*Records shown*.
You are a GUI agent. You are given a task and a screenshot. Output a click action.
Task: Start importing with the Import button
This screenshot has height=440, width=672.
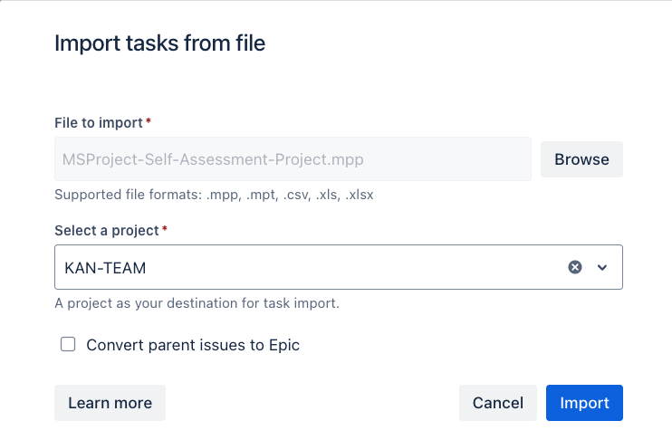[584, 403]
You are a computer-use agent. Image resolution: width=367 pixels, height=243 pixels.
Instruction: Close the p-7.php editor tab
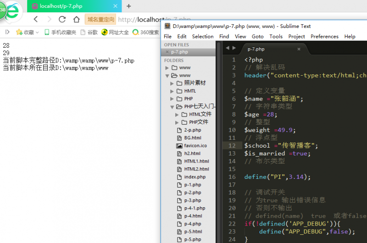click(299, 48)
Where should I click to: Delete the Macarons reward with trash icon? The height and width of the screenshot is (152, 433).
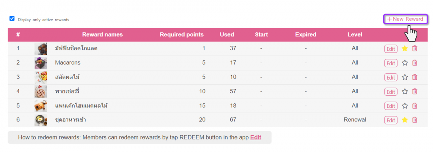415,63
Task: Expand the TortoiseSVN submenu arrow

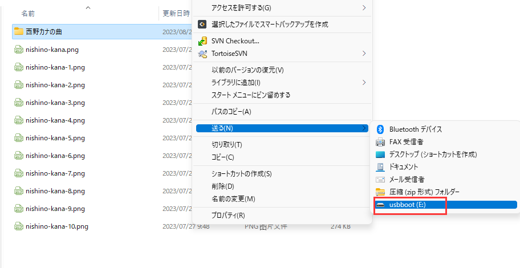Action: point(364,54)
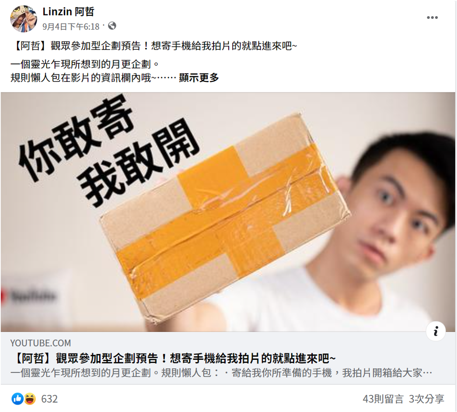Open the three-dot post options menu
Screen dimensions: 457x412
(x=432, y=18)
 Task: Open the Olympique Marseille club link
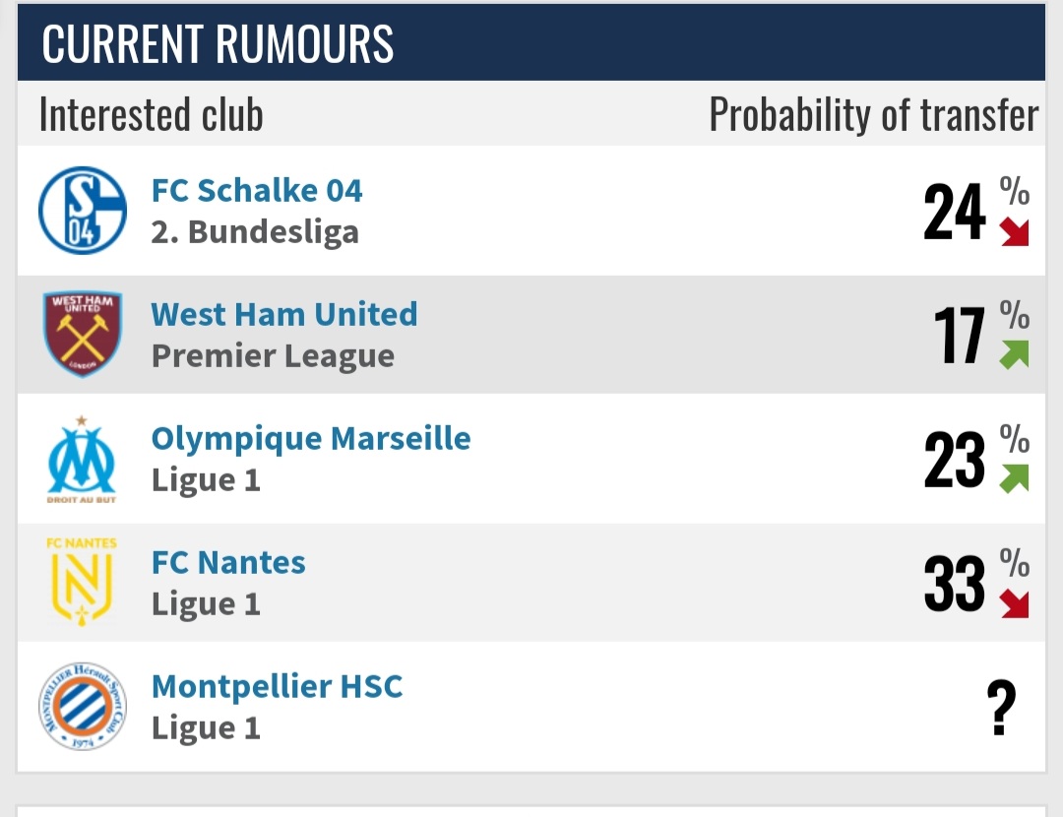pos(310,439)
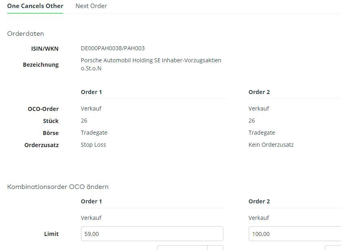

*Problem requirements*.
Copy out the rows above with every "screenshot" swapped for "screen capture", changing nothing else and leaving out the pictures.

*Response to the exercise*.
You are a GUI agent. You are given a task and a screen capture. Output a click action.
Task: Start importing with the Import button
This screen capture has height=440, width=672.
[584, 403]
You are a computer-use agent. Image resolution: width=367 pixels, height=243 pixels.
Instruction: Close the p-7.php editor tab
click(299, 48)
Where should I click to: Delete the Macarons reward with trash icon? The height and width of the screen capture is (152, 433).
415,63
Task: Expand the TortoiseSVN submenu arrow

Action: point(364,54)
Open the three-dot post options menu
Screen dimensions: 457x412
(x=432, y=18)
 Task: Open the Olympique Marseille club link
pos(310,439)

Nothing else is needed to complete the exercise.